*Data supplied:*
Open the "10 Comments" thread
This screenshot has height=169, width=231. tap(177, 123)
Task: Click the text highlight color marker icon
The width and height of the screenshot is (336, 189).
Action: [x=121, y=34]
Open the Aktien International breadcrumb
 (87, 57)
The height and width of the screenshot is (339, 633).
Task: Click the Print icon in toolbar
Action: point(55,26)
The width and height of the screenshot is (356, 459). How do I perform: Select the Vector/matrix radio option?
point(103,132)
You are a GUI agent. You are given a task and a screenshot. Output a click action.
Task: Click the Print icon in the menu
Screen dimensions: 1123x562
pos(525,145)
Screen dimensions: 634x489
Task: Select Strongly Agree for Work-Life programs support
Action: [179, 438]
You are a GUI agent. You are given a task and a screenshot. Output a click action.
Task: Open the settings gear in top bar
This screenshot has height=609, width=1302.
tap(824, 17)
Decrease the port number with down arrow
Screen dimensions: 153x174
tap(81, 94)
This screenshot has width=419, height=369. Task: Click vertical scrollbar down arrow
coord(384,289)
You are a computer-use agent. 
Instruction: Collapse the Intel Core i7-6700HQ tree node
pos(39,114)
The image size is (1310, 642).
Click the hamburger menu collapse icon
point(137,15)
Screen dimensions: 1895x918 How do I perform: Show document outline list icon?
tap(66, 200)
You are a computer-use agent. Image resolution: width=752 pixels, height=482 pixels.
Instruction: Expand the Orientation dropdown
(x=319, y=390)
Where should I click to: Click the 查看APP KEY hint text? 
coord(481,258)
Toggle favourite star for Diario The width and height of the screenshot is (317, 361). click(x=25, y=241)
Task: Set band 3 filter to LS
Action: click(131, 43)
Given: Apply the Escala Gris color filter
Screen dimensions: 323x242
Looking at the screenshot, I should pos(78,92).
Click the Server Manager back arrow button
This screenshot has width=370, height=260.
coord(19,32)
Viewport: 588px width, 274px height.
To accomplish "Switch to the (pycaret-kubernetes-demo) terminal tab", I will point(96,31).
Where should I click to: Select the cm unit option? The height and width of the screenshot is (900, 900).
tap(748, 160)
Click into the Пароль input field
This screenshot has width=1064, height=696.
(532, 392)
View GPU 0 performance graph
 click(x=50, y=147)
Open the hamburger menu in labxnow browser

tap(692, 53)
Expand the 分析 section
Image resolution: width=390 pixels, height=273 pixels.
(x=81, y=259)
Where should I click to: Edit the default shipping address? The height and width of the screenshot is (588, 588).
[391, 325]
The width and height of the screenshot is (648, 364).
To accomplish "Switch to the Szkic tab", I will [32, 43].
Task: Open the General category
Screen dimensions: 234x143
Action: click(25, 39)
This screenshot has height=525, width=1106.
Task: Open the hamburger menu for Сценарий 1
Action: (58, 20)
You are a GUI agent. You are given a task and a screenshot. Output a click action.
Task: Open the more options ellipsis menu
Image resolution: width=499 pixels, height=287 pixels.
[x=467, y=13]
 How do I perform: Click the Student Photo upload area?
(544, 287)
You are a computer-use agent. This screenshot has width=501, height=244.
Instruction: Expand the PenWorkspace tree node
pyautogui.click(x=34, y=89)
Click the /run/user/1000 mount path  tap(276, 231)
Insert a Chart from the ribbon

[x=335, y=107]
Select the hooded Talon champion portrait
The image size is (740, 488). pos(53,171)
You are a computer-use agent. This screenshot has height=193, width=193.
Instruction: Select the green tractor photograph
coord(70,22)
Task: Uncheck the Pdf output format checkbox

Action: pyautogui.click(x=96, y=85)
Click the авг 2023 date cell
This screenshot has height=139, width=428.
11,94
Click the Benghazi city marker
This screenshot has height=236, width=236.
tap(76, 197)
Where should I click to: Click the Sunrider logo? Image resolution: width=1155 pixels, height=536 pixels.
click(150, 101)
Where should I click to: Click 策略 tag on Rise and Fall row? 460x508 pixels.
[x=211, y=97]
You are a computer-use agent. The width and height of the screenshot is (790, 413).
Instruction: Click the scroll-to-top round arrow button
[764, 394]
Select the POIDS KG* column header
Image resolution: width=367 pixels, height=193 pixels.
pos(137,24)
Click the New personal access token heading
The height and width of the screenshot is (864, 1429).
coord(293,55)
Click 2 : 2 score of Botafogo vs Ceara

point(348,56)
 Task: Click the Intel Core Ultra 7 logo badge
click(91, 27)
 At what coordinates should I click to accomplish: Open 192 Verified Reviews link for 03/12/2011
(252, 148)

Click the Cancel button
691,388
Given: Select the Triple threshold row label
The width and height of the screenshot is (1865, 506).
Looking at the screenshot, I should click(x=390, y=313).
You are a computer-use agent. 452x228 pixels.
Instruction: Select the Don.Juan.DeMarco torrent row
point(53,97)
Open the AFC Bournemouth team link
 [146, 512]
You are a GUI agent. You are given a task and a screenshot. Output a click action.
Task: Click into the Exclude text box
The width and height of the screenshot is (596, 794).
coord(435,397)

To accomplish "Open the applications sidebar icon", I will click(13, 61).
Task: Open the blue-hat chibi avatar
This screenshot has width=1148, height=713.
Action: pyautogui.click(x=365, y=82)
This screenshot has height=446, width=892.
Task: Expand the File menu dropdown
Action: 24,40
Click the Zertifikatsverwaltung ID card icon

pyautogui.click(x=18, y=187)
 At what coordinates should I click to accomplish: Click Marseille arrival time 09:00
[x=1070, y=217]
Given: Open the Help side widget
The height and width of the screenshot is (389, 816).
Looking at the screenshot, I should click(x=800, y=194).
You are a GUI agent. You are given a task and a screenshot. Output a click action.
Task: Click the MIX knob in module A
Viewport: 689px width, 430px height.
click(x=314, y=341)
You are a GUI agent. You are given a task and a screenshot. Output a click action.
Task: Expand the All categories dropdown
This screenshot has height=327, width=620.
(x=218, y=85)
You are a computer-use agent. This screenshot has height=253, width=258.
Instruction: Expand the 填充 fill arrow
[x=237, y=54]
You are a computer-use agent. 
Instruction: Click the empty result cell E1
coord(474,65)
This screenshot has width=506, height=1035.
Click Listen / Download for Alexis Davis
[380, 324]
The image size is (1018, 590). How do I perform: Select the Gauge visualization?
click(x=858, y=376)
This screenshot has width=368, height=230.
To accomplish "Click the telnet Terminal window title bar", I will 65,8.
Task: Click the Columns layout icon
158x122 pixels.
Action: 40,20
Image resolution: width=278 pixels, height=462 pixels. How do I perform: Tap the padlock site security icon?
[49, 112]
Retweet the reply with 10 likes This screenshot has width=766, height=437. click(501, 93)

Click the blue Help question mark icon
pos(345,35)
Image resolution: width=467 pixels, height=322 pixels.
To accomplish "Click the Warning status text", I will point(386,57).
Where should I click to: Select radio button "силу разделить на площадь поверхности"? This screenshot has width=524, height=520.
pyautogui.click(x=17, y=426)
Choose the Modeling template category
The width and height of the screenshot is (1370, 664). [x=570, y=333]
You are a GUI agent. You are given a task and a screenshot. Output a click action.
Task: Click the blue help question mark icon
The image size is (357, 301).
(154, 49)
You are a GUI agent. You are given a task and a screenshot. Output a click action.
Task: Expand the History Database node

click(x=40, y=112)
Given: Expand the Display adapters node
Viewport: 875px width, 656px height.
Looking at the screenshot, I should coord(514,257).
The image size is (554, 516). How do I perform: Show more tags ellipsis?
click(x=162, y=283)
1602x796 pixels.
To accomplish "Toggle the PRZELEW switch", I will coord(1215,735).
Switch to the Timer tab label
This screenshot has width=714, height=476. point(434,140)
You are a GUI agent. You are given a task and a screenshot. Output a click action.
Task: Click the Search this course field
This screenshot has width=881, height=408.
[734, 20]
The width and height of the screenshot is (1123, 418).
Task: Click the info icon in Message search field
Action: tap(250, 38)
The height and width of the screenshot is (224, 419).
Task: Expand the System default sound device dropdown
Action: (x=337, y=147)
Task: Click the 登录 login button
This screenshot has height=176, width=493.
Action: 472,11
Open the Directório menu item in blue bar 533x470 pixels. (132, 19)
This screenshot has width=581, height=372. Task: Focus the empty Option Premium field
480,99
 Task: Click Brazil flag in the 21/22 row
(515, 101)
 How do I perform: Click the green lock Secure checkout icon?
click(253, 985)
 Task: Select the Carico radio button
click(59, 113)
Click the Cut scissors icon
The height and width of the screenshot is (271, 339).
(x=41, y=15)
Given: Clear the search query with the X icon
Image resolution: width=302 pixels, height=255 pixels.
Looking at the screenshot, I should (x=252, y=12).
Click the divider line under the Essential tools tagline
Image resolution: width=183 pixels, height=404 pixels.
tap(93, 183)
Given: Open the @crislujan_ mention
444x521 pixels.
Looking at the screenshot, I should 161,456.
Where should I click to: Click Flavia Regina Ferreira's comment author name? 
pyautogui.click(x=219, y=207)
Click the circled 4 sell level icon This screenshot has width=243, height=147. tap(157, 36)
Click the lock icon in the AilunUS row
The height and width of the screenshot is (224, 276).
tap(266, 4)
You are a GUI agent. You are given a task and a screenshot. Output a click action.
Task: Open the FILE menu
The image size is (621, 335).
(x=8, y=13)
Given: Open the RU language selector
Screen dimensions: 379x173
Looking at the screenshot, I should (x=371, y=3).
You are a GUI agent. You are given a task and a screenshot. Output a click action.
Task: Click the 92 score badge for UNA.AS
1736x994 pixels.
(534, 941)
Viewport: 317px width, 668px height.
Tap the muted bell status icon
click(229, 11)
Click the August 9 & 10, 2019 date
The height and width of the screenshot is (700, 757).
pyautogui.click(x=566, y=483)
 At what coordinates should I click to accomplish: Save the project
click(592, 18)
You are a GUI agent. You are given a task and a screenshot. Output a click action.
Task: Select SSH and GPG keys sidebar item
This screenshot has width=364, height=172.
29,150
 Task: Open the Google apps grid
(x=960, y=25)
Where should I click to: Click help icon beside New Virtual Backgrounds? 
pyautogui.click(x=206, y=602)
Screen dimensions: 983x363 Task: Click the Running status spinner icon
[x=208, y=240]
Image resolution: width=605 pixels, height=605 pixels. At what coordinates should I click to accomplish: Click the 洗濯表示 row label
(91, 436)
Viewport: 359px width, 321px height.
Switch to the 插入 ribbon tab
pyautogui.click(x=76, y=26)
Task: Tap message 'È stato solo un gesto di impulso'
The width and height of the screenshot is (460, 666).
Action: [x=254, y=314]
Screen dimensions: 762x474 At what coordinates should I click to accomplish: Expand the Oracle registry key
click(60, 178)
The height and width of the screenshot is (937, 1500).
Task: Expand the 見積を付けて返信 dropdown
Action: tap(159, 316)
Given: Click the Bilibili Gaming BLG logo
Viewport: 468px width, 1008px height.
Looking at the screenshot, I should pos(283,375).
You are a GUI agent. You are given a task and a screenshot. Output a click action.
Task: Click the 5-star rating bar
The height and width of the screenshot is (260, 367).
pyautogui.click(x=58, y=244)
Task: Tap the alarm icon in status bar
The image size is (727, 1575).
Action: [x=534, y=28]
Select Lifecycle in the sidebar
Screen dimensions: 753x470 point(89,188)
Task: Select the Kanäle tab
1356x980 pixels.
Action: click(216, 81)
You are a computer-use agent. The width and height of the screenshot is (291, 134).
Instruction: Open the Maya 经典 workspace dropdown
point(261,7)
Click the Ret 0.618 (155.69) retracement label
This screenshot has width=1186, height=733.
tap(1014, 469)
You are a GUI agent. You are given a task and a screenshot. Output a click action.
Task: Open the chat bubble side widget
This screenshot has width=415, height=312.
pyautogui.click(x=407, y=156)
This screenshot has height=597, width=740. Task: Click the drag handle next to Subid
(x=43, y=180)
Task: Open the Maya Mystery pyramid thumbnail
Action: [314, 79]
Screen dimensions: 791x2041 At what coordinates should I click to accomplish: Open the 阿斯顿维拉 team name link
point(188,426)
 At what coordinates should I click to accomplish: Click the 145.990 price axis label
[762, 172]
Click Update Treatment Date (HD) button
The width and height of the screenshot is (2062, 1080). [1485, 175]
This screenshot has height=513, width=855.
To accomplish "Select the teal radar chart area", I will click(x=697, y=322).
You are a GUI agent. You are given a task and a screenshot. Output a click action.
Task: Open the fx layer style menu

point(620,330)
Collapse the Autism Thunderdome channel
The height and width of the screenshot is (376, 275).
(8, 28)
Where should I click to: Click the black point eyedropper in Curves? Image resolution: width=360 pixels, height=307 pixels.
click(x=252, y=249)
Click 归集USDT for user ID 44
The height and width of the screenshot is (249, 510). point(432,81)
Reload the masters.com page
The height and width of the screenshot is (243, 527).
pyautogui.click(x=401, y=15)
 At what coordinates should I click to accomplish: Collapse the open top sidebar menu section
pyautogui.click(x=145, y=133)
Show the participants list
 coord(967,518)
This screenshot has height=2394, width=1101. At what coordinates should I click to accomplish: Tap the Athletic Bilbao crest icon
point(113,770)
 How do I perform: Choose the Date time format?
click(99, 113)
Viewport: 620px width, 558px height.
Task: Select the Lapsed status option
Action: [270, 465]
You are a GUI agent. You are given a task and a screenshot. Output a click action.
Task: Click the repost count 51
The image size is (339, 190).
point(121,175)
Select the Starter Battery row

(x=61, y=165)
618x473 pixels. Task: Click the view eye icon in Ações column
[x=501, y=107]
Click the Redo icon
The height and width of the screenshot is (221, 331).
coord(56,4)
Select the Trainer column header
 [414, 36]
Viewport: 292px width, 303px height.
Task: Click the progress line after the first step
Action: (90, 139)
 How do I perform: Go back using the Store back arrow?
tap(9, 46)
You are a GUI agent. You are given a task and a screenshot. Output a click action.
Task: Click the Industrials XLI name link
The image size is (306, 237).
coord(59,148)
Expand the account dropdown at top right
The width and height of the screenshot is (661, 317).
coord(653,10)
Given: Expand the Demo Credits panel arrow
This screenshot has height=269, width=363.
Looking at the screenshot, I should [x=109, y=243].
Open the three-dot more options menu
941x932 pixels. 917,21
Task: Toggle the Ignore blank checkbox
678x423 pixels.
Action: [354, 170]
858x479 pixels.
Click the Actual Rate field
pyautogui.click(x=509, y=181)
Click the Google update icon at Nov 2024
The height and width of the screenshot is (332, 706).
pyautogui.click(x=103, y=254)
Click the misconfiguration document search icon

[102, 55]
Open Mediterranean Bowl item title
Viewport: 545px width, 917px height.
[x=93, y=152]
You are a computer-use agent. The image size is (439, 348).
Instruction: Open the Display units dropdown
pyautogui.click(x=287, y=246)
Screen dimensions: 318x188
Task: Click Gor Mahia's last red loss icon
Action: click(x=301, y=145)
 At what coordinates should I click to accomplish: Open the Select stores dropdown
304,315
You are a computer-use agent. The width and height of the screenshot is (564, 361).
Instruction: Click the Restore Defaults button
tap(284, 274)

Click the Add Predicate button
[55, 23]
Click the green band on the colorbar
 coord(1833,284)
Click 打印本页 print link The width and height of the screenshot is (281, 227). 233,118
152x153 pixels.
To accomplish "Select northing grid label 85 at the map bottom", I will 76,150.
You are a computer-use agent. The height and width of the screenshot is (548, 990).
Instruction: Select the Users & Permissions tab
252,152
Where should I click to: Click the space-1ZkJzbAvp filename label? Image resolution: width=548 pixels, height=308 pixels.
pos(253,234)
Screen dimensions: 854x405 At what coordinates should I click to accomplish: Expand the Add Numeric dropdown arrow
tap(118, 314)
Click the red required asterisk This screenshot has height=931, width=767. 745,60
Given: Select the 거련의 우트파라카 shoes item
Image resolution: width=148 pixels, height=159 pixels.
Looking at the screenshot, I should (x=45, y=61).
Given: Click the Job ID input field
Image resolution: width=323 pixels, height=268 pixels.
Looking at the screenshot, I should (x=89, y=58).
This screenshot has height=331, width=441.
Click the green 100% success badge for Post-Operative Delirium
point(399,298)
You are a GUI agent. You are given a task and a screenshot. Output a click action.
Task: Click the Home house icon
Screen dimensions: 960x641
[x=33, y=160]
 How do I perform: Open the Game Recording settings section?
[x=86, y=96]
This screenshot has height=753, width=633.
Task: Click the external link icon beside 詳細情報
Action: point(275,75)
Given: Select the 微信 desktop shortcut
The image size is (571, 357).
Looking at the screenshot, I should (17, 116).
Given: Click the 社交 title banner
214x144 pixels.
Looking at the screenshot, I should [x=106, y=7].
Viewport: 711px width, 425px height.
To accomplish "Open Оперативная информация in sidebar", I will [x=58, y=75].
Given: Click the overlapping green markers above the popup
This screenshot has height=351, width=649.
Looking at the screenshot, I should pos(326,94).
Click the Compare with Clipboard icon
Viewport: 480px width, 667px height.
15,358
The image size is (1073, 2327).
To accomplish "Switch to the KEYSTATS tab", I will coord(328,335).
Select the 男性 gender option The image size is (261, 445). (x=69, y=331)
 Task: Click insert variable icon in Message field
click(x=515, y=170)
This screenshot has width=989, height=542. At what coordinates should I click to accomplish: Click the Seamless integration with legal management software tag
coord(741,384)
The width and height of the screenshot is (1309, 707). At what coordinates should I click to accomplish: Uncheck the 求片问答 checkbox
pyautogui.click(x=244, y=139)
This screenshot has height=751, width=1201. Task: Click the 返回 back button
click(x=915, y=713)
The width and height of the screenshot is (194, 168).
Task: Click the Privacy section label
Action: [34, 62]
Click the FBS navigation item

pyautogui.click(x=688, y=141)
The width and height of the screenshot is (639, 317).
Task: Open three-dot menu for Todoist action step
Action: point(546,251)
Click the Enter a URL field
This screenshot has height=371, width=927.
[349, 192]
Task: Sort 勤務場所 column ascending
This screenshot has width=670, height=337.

*Instructions to follow:* Taking the records above as input, show every line in which the word "computer" is present.

*Task result:*
You are a computer-use agent. 
You are a computer-use agent. Image resolution: width=752 pixels, height=482 pixels.
You are a computer-use agent. This screenshot has width=501, height=244.
You are a computer-use agent. This screenshot has height=193, width=193.
You are a computer-use agent. The width and height of the screenshot is (790, 413).
You are a computer-use agent. 452x228 pixels.
You are a computer-use agent. This screenshot has height=253, width=258.
You are a computer-use agent. 
You are a computer-use agent. The width and height of the screenshot is (291, 134).
You are a computer-use agent. The image size is (439, 348).
You are a computer-use agent. The width and height of the screenshot is (564, 361).
You are a computer-use agent. The height and width of the screenshot is (548, 990).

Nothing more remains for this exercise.